* DESCRIPTION OF THE TASK
Repeat the lines of the listing below exactly, starting at the line that contains "Click the Stop" and running through the last line, both included, and only those.

* GIVEN DATA
>>>>
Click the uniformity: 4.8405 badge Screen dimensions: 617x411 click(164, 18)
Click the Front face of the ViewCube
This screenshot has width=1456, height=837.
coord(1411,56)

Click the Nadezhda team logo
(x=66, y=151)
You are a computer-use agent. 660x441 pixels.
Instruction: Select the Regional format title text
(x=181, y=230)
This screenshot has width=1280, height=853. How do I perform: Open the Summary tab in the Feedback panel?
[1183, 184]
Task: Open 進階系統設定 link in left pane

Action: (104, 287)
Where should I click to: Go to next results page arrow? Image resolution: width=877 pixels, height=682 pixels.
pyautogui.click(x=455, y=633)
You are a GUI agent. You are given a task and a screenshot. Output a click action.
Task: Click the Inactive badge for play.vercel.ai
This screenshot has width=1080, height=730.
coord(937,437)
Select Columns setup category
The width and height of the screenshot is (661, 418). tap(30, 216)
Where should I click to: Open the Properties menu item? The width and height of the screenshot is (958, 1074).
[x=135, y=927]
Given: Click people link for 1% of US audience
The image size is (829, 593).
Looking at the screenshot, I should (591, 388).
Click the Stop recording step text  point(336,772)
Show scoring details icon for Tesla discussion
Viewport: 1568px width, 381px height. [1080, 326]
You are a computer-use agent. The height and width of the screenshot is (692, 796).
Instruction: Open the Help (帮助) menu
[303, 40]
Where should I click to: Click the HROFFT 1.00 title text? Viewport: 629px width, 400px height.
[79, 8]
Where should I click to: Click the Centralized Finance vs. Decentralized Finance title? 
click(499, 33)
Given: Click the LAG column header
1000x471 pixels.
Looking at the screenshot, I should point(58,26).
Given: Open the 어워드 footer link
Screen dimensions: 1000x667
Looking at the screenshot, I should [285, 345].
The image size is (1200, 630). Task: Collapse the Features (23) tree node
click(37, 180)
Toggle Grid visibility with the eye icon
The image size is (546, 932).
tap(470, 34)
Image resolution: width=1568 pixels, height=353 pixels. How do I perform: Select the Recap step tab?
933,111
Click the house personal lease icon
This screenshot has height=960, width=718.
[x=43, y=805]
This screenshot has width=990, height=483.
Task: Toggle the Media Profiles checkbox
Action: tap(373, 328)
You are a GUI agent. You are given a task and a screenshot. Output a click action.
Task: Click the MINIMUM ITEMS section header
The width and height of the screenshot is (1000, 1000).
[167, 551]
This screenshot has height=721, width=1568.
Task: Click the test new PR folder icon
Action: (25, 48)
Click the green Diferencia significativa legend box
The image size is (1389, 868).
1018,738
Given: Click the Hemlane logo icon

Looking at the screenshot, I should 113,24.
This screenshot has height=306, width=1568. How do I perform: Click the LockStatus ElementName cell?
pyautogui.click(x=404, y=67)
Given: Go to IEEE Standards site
<<<<
* ANSWER FOR THE TASK
Click the Stop recording step text  point(336,772)
Show scoring details icon for Tesla discussion
Viewport: 1568px width, 381px height. [1080, 326]
You are a computer-use agent. The height and width of the screenshot is (692, 796).
Instruction: Open the Help (帮助) menu
[303, 40]
Where should I click to: Click the HROFFT 1.00 title text? Viewport: 629px width, 400px height.
[79, 8]
Where should I click to: Click the Centralized Finance vs. Decentralized Finance title? 
click(499, 33)
Given: Click the LAG column header
1000x471 pixels.
Looking at the screenshot, I should point(58,26).
Given: Open the 어워드 footer link
Screen dimensions: 1000x667
Looking at the screenshot, I should [285, 345].
The image size is (1200, 630). Task: Collapse the Features (23) tree node
click(37, 180)
Toggle Grid visibility with the eye icon
The image size is (546, 932).
tap(470, 34)
Image resolution: width=1568 pixels, height=353 pixels. How do I perform: Select the Recap step tab?
933,111
Click the house personal lease icon
This screenshot has height=960, width=718.
[x=43, y=805]
This screenshot has width=990, height=483.
Task: Toggle the Media Profiles checkbox
Action: tap(373, 328)
You are a GUI agent. You are given a task and a screenshot. Output a click action.
Task: Click the MINIMUM ITEMS section header
The width and height of the screenshot is (1000, 1000).
[167, 551]
This screenshot has height=721, width=1568.
Task: Click the test new PR folder icon
Action: (25, 48)
Click the green Diferencia significativa legend box
The image size is (1389, 868).
1018,738
Given: Click the Hemlane logo icon

Looking at the screenshot, I should 113,24.
This screenshot has height=306, width=1568. How do I perform: Click the LockStatus ElementName cell?
pyautogui.click(x=404, y=67)
Given: Go to IEEE Standards site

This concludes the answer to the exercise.